DOCUMENT SECTION >>
>> START

Scheduling thread can die silently

Question

Scheduling thread can die silently

blowfishpro opened this issue 2 years ago · 7 comments

Steps to reproduce:

Install rufus-scheduler version 3.8.1 (the latest version at present)

Run the following script:

require 'rufus-scheduler'

scheduler = Rufus::Scheduler.new
scheduler.every '10s', blocking: true do
  puts 'job triggered'
  t = Thread.current
  Thread.new do
    sleep 1
    t.raise('example exception')
  end
end
scheduler.join

Observed behavior:

The job is triggered only once, then the script hangs forever but the job isn't run again

Desired behavior:

The aborted scheduler thread causes the script to exit
Maybe join raises an exception if the scheduling thread died abnormally?

Workarounds:

Ensure that "example exception" is not raised on the calling thread
Don't use blocking jobs (in the code above only the worker thread will die and the cron will keep firing and spawning new worker threads)

Notes, explanation, and context:
The code that just triggers an exception in the originating thread seems weird but it's a simulation of how the bunny gem (RabbitMQ client) handles some network errors - a new bunny connection creates some listener threads which by default raise an exception in the originating thread when they encounter a network error). This behavior is configurable, but it also seems like the rufus code is a bit brittle in this regard.

>> END

MATERIAL >>
>> START

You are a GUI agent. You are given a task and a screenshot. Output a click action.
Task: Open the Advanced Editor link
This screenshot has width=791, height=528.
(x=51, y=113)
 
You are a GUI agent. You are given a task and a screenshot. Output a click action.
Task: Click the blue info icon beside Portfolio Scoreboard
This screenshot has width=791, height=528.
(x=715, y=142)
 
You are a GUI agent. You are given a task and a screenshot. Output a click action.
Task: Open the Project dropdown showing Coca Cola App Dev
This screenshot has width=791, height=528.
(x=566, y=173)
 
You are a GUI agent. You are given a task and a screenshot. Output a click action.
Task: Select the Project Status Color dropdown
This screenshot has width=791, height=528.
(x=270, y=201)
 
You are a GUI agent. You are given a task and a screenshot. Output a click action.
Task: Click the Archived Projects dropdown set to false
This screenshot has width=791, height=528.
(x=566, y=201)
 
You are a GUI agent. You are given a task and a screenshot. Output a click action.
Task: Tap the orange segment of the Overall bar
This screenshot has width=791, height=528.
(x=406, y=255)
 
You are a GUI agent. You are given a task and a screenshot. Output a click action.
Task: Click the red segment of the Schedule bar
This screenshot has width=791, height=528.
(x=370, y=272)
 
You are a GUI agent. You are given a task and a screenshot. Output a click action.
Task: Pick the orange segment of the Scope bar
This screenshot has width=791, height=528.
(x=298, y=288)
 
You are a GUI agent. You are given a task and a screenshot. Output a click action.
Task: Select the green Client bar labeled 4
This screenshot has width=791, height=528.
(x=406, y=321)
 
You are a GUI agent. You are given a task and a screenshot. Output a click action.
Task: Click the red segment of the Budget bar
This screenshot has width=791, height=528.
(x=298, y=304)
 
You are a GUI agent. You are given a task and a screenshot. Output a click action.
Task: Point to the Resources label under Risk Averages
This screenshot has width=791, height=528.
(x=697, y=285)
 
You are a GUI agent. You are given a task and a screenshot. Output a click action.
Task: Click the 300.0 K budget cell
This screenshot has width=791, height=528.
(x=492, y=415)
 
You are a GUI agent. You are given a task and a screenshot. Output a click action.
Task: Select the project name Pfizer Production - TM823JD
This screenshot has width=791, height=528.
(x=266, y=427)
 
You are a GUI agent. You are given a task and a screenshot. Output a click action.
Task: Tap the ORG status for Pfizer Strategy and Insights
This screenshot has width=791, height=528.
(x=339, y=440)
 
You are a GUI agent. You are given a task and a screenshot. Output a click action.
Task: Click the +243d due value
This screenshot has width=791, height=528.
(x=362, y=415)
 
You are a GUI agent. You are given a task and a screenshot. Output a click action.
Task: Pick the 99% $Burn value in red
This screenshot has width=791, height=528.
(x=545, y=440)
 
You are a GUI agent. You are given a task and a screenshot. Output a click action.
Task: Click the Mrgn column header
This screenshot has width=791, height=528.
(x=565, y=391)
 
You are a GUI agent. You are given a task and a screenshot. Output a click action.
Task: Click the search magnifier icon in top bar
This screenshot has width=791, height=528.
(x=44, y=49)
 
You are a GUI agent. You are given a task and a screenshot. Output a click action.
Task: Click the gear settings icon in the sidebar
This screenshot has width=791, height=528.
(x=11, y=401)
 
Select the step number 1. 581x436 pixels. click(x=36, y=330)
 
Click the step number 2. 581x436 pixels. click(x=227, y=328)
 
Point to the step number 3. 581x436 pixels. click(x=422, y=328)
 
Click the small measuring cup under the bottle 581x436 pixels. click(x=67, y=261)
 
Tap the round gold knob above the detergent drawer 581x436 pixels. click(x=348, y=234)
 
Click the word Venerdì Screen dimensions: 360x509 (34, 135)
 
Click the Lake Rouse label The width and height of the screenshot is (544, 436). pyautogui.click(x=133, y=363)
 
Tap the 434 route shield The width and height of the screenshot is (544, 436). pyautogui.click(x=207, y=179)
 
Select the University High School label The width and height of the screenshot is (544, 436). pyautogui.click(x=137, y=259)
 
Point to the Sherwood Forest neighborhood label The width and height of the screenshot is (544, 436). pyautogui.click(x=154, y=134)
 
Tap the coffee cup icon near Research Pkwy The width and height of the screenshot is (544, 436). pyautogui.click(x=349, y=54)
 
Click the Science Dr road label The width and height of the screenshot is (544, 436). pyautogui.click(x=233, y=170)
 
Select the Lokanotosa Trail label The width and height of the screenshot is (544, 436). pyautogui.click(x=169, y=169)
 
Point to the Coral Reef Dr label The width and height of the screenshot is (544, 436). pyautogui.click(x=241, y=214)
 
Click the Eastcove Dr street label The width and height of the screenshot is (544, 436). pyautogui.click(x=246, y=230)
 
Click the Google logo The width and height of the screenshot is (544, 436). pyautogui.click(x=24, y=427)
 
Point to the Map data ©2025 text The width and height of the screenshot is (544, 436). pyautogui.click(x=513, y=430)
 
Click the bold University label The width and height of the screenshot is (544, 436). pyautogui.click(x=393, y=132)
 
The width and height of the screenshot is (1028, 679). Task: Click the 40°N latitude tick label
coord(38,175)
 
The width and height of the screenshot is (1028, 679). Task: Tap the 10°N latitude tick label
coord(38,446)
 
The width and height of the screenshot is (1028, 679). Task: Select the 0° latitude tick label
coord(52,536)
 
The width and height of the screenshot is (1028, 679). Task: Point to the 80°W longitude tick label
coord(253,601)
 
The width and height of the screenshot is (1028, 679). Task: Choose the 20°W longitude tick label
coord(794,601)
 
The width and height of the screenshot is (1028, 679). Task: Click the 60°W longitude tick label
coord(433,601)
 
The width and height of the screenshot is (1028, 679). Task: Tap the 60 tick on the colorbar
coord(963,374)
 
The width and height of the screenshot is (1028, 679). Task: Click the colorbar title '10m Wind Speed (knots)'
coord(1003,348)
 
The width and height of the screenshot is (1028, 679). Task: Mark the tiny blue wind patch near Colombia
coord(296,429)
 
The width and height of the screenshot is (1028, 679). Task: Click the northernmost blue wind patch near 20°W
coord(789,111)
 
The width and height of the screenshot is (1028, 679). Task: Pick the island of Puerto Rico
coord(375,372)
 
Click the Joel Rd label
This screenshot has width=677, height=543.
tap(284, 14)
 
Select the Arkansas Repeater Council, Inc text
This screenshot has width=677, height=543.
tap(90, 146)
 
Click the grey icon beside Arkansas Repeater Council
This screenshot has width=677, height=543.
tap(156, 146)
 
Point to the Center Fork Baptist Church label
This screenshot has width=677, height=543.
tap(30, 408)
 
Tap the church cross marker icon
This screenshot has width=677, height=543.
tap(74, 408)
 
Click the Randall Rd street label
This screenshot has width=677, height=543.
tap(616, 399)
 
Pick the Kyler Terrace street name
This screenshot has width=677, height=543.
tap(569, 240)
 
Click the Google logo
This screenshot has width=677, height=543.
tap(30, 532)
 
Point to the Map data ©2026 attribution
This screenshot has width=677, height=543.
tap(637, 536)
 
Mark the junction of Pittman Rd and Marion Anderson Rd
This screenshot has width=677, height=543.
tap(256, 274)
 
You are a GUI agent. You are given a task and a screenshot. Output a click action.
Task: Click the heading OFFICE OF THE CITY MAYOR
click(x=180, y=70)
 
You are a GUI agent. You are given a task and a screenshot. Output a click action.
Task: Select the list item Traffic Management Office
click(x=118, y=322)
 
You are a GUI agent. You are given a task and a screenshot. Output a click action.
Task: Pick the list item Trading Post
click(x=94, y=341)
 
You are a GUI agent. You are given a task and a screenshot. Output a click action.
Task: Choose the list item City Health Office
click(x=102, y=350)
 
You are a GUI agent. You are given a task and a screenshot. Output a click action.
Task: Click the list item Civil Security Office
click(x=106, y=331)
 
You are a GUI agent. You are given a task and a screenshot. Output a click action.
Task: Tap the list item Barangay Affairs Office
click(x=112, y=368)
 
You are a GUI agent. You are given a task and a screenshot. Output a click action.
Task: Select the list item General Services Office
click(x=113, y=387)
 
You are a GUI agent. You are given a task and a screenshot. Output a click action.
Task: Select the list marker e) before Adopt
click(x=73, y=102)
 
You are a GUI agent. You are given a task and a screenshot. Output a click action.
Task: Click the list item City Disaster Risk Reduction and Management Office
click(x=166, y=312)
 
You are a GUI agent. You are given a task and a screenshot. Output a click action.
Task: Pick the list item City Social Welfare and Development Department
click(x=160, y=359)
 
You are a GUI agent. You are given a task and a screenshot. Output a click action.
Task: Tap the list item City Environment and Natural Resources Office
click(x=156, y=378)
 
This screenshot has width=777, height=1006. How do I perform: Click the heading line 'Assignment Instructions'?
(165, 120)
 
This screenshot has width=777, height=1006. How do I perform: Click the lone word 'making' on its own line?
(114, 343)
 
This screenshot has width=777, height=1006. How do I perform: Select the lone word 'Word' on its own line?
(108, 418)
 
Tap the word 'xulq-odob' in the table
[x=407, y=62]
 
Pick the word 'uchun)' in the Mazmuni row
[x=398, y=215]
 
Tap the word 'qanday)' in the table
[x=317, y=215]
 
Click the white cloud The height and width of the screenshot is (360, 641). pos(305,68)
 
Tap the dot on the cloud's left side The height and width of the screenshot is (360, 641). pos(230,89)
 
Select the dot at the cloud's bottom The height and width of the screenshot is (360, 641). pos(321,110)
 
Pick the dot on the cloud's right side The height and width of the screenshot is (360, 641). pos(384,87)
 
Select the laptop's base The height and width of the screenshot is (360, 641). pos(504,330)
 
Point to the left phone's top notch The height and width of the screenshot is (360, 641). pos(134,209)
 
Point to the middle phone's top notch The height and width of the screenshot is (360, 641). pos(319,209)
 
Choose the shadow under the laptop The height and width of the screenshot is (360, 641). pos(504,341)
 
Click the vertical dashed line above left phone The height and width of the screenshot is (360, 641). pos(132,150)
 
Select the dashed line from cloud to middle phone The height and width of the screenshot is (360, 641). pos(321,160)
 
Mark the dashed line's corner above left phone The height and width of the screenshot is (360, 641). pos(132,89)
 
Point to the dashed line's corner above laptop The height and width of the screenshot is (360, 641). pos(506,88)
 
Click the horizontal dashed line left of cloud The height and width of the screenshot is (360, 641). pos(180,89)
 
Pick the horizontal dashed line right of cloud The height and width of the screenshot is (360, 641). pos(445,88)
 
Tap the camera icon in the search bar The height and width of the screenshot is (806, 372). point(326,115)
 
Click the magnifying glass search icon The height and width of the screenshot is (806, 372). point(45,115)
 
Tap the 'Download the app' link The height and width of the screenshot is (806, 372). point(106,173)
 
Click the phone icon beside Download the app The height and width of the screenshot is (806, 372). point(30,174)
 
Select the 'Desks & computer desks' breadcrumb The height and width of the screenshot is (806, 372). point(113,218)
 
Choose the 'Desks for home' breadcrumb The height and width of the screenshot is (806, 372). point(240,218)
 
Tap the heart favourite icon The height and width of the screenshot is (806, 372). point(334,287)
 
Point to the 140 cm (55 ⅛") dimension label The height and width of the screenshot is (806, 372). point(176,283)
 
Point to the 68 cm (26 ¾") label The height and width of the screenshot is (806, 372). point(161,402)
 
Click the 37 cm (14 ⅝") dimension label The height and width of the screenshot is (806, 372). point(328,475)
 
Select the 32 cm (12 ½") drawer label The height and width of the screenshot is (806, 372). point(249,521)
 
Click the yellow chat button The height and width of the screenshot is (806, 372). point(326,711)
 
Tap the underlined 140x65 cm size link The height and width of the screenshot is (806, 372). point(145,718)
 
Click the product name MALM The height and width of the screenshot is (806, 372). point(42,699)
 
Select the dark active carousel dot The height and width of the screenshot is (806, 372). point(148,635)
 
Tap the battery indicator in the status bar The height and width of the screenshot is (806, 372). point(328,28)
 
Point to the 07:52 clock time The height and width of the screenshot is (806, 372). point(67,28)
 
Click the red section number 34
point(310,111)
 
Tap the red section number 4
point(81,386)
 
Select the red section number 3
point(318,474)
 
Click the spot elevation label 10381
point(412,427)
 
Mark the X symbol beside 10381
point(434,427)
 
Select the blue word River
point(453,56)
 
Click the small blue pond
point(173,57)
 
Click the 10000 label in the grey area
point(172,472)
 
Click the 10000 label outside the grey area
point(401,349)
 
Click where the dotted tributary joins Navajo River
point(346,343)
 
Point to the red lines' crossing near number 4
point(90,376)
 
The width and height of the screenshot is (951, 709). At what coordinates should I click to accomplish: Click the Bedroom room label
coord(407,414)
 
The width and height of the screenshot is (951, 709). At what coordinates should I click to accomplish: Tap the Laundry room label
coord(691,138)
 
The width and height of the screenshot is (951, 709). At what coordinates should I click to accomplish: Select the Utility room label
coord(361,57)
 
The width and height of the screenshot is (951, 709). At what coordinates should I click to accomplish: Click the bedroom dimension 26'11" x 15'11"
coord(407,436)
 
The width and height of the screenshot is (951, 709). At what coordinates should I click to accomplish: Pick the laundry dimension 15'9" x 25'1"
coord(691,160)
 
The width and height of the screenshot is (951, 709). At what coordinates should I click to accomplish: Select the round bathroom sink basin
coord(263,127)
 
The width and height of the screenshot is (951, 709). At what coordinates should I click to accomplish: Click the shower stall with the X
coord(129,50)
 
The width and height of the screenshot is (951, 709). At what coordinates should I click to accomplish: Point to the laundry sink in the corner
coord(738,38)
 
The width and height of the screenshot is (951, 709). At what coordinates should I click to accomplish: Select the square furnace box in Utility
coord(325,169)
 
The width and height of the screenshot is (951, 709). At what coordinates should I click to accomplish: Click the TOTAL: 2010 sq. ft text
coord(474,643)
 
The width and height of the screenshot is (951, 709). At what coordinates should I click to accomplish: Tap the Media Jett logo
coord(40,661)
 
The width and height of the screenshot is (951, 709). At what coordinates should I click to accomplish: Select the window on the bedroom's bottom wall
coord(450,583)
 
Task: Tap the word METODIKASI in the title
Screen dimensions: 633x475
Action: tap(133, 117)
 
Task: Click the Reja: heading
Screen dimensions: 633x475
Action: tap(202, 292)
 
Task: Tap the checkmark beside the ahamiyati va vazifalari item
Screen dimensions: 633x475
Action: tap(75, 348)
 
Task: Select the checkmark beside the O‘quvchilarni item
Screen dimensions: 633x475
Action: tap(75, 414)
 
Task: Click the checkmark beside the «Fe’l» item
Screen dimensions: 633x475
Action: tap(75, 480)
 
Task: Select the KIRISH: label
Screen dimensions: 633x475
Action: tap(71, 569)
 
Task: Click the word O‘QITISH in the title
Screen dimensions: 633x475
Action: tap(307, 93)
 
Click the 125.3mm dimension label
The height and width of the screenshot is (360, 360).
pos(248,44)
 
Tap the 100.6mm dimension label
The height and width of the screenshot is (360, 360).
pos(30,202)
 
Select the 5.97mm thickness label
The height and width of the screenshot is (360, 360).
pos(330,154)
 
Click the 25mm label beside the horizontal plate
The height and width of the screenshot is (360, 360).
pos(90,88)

>> END

TASK LIST >>
A: According to the rufus-scheduler issue, the exception-raising code simulates how which gem handles some network errors?
B: Duplicate everything in the rufus-scheduler issue from "Install rufus-scheduler version" down to "t.raise('example exception')".

EXERCISE RESULTS >>
A: The bunny gem (RabbitMQ client)

B:
Install rufus-scheduler version 3.8.1 (the latest version at present)

Run the following script:

require 'rufus-scheduler'

scheduler = Rufus::Scheduler.new
scheduler.every '10s', blocking: true do
  puts 'job triggered'
  t = Thread.current
  Thread.new do
    sleep 1
    t.raise('example exception')